_Problem details:_
Look below for the lines from the one with "The height and width of the screenshot is (491, 687)." to the one with "Task: Click the paintbrush icon for Casamento", and copy exactly those lines, both ends included.

▽

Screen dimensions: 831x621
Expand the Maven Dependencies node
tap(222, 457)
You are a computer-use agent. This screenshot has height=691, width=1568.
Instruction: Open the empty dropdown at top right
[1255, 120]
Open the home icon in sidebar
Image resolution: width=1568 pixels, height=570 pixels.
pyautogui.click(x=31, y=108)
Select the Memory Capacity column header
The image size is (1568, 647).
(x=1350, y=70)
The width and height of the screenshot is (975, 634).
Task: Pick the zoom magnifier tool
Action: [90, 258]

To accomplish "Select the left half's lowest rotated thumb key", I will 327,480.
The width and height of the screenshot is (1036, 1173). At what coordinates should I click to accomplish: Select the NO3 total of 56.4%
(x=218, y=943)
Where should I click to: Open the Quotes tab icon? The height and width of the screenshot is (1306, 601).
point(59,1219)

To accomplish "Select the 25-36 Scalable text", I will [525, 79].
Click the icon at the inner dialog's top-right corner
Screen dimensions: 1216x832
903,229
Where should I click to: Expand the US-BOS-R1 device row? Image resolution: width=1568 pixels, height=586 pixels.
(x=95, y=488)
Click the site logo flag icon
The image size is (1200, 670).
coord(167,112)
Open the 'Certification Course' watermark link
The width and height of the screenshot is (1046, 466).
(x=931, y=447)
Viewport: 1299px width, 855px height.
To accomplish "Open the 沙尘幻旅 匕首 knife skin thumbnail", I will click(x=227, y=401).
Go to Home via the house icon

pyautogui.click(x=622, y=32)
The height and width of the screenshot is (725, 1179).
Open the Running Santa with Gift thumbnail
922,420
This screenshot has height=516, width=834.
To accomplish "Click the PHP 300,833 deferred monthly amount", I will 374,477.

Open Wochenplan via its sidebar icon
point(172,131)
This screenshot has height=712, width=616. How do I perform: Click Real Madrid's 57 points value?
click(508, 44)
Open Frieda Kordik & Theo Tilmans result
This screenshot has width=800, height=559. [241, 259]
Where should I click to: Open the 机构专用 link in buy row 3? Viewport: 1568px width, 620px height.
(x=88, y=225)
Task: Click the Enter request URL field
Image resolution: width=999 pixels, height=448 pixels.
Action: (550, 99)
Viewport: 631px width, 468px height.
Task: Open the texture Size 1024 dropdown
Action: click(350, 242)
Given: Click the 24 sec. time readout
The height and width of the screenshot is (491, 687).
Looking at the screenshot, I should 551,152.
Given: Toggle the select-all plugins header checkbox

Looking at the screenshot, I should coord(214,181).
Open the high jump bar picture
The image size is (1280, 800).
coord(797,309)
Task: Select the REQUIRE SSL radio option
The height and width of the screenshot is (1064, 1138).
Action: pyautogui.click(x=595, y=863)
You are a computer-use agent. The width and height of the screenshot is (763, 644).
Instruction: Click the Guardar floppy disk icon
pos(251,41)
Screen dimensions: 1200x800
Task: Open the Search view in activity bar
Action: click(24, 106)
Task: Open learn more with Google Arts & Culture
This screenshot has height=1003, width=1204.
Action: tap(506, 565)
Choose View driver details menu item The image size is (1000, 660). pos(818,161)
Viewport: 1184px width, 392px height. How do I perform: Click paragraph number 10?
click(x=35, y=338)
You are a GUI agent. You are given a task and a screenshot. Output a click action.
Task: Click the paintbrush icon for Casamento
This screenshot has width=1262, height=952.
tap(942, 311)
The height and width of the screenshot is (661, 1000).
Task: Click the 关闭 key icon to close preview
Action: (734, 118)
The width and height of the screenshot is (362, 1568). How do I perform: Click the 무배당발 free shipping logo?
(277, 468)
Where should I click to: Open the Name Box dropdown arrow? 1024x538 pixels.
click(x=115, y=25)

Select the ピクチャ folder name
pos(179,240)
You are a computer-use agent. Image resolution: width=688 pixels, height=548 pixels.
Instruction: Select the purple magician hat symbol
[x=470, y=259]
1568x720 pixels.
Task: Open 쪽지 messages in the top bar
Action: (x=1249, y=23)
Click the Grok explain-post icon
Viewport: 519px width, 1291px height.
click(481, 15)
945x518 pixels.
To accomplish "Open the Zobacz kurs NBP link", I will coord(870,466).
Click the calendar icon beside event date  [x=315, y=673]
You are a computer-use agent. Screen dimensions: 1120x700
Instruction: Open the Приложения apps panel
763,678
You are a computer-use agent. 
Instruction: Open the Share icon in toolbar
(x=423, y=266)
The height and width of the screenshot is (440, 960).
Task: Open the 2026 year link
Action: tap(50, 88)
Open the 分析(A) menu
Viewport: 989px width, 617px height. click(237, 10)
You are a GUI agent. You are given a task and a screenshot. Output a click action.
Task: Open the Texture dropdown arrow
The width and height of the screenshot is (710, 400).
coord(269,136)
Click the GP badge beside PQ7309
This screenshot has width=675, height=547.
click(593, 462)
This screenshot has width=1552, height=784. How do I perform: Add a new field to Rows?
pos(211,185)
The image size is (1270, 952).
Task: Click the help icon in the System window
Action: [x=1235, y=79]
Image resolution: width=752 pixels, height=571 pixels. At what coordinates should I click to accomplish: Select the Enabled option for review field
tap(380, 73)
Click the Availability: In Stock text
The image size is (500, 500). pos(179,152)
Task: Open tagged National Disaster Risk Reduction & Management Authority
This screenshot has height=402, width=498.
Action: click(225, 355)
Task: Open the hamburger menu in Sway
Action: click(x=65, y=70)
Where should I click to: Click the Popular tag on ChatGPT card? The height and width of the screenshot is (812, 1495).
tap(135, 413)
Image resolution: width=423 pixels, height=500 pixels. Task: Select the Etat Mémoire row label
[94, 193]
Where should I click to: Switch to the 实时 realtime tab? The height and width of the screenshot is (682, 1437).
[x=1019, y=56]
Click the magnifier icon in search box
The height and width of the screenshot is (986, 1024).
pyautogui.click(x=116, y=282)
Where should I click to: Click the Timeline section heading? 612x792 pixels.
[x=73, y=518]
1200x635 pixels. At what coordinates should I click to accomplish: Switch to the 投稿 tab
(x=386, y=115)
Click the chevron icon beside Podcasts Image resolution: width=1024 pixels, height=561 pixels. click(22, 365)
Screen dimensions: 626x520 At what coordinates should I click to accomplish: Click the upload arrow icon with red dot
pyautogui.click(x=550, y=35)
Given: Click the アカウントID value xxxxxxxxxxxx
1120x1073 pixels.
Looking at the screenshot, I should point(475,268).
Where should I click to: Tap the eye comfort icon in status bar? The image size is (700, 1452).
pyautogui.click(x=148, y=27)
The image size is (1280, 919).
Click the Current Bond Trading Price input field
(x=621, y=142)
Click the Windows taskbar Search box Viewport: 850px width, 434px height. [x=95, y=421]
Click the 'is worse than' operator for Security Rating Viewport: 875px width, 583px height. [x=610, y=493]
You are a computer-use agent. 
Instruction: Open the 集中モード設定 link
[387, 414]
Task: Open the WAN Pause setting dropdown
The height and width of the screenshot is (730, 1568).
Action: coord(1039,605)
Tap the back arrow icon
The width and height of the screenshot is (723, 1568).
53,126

△

_Answer to this problem:_
The height and width of the screenshot is (491, 687).
Looking at the screenshot, I should 551,152.
Given: Toggle the select-all plugins header checkbox

Looking at the screenshot, I should coord(214,181).
Open the high jump bar picture
The image size is (1280, 800).
coord(797,309)
Task: Select the REQUIRE SSL radio option
The height and width of the screenshot is (1064, 1138).
Action: pyautogui.click(x=595, y=863)
You are a computer-use agent. The width and height of the screenshot is (763, 644).
Instruction: Click the Guardar floppy disk icon
pos(251,41)
Screen dimensions: 1200x800
Task: Open the Search view in activity bar
Action: click(24, 106)
Task: Open learn more with Google Arts & Culture
This screenshot has height=1003, width=1204.
Action: tap(506, 565)
Choose View driver details menu item The image size is (1000, 660). pos(818,161)
Viewport: 1184px width, 392px height. How do I perform: Click paragraph number 10?
click(x=35, y=338)
You are a GUI agent. You are given a task and a screenshot. Output a click action.
Task: Click the paintbrush icon for Casamento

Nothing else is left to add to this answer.